SOURCE DOCUMENT -
·····

As your limit involves the indeterminate form $\frac{0}{0}$ we examine the limit

$$\lim_{x \to 0} \frac{\frac{d}{dx} \int_0^{x} (e^{t^2}-1)dt}{\frac{d}{dx} \int_0^{x^2} \sin (t) dt}=\lim_{x \to 0} \frac{e^{x^2}-1}{2x\sin(x^2)}.$$

Where we have applied the fundamental theorem of calculus to get the RHS. Using l'Hôpital's rule a second time seems to give the answer.

Answer 3

Already typing up the solution before I saw the solution of user1337.

So from where he stopped, I continue...

$\lim_{x \to 0} \frac{e^{x^2}-1}{2x\sin(x^2)}= \lim_{x \to 0}\frac{2xe^{x^2}}{4x^2\cos(x^2)+2\sin(x^2)}=\lim_{x \to 0}\frac{4x^2e^{x^2}+2e^{x^2}}{8x\cos(x^2)-8x^3\sin{x^2}+4x\cos(x^2)}=\frac{2}{0}$.

Answer 4

Starting from user1337's answer, consider $$A=\frac{e^{x^2}-1}{2x\sin(x^2)}$$ when $x$ is small.

·····

GIVEN INFORMATION -
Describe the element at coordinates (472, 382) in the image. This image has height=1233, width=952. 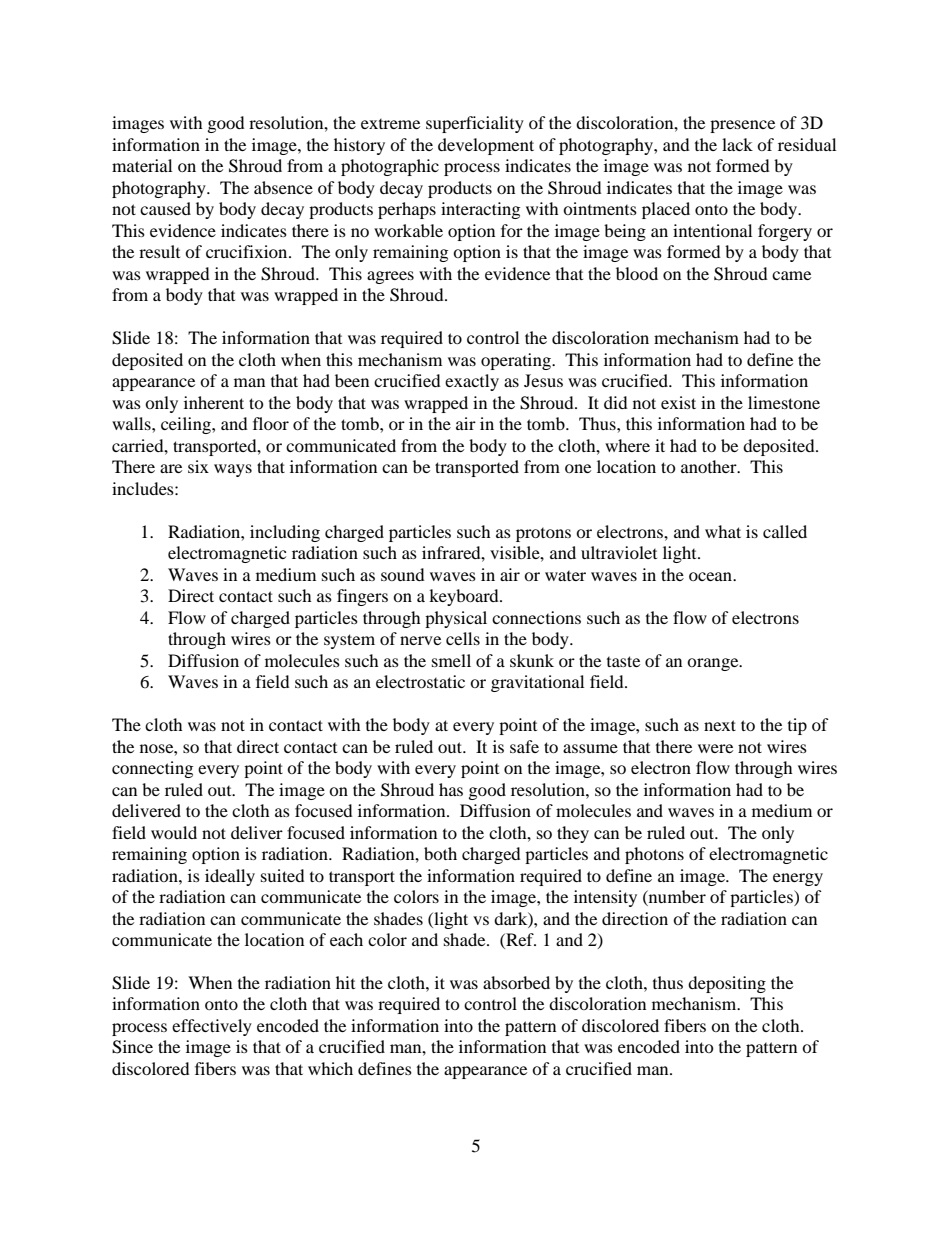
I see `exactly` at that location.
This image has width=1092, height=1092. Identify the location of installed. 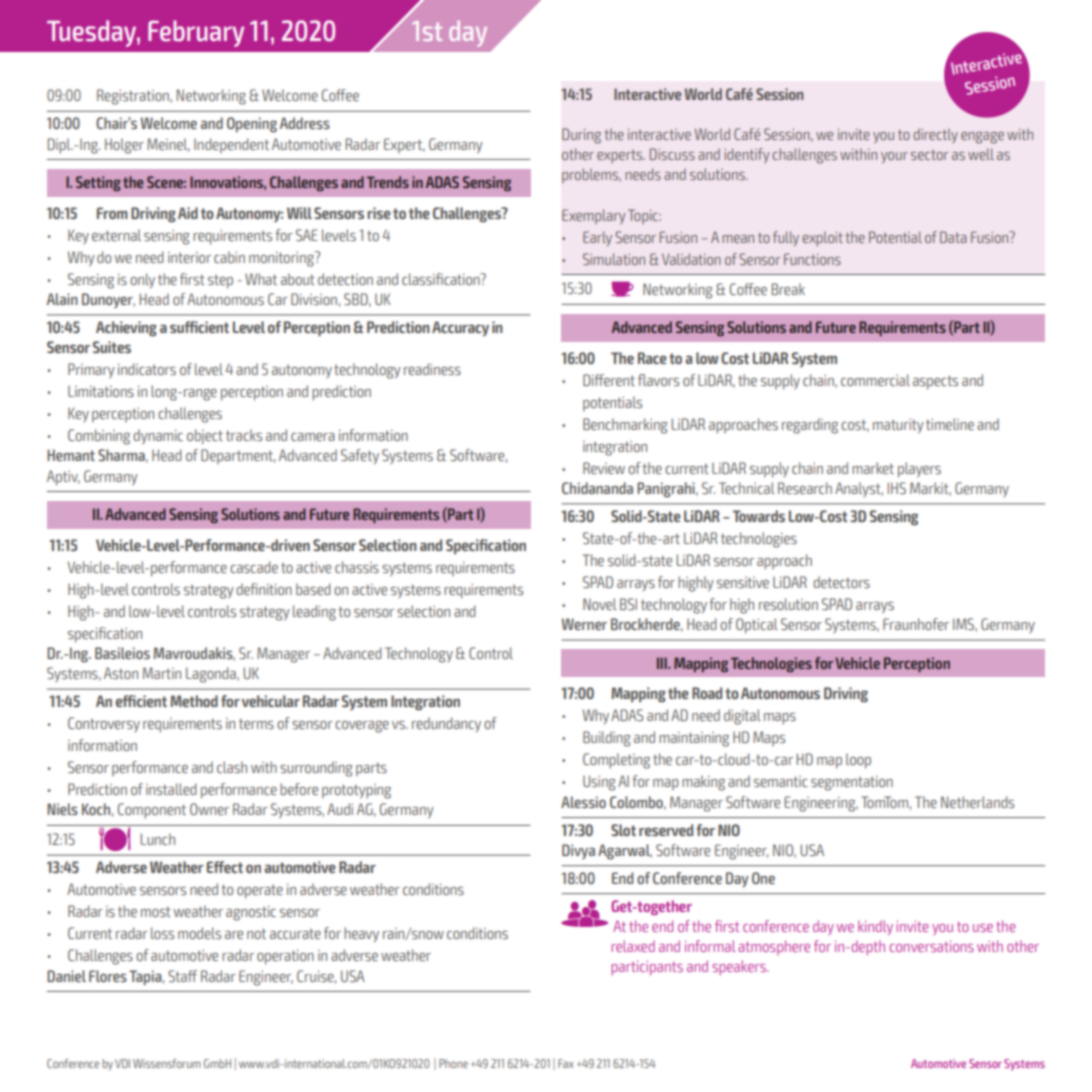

·····

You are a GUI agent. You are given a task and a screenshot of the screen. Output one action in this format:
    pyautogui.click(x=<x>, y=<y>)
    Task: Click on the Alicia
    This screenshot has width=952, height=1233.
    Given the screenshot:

·····

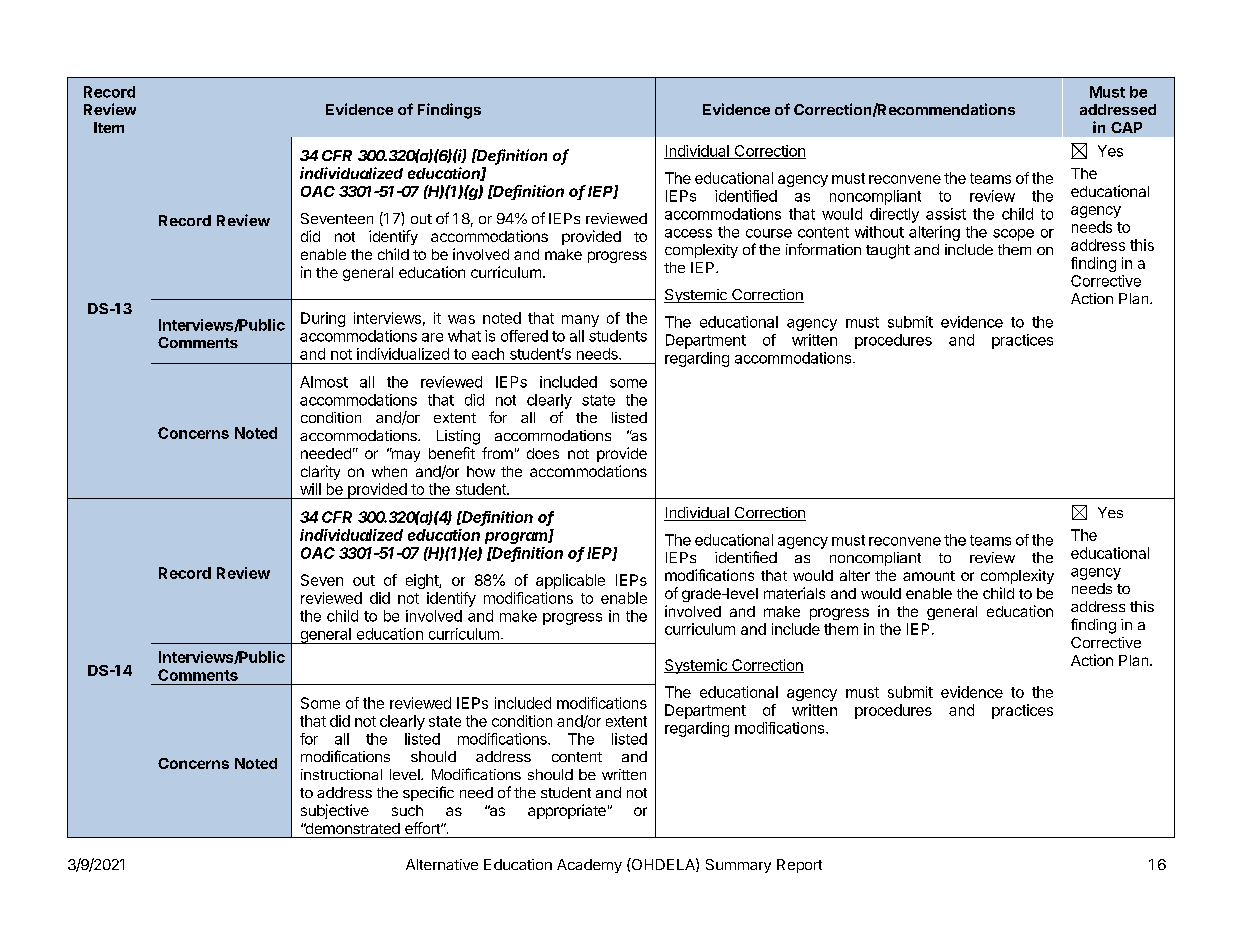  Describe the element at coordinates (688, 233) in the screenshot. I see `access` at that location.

·····

TASKS TO CARRY OUT -
**A)** In the limit thread, which theorem was applied to get the right-hand side?
**B)** Can you restate the paragraph of the limit thread that begins "Where we have applied" in one shorter sentence?
**C)** Can you carry the limit thread on from its last sentence by writing the next part of Answer 4?

TASK-BY-TASK OUTPUTS -
**A)** The fundamental theorem of calculus.

**B)** The fundamental theorem of calculus gives the right-hand side, and a second use of l'Hôpital's rule seems to give the answer.

**C)**
Now use Taylor expansions $$e^y=1+y+\frac{y^2}{2}+O\left(y^3\right)$$ $$\sin(y)=y-\frac{y^3}{6}+O\left(y^4\right)$$ and replace $y$ by $x^2$ so $$A=\frac{x^2+\frac{x^4}{2}+\cdots}{2x\Big(x^2-\frac{x^6}{6} +\cdots\Big)}=\frac{x^2\Big(1+\frac{x^2}{2}+\cdots\Big)}{2x^3\Big(1-\frac{x^4}{6} +\cdots\Big)}=\frac 1 {2x} \times\frac{1+\frac{x^2}{2}+\cdots}{1-\frac{x^4}{6} +\cdots}$$ When $x\to 0$, the last term goes to $1$ and then $A$ behaves as $\frac 1x$; so the limit.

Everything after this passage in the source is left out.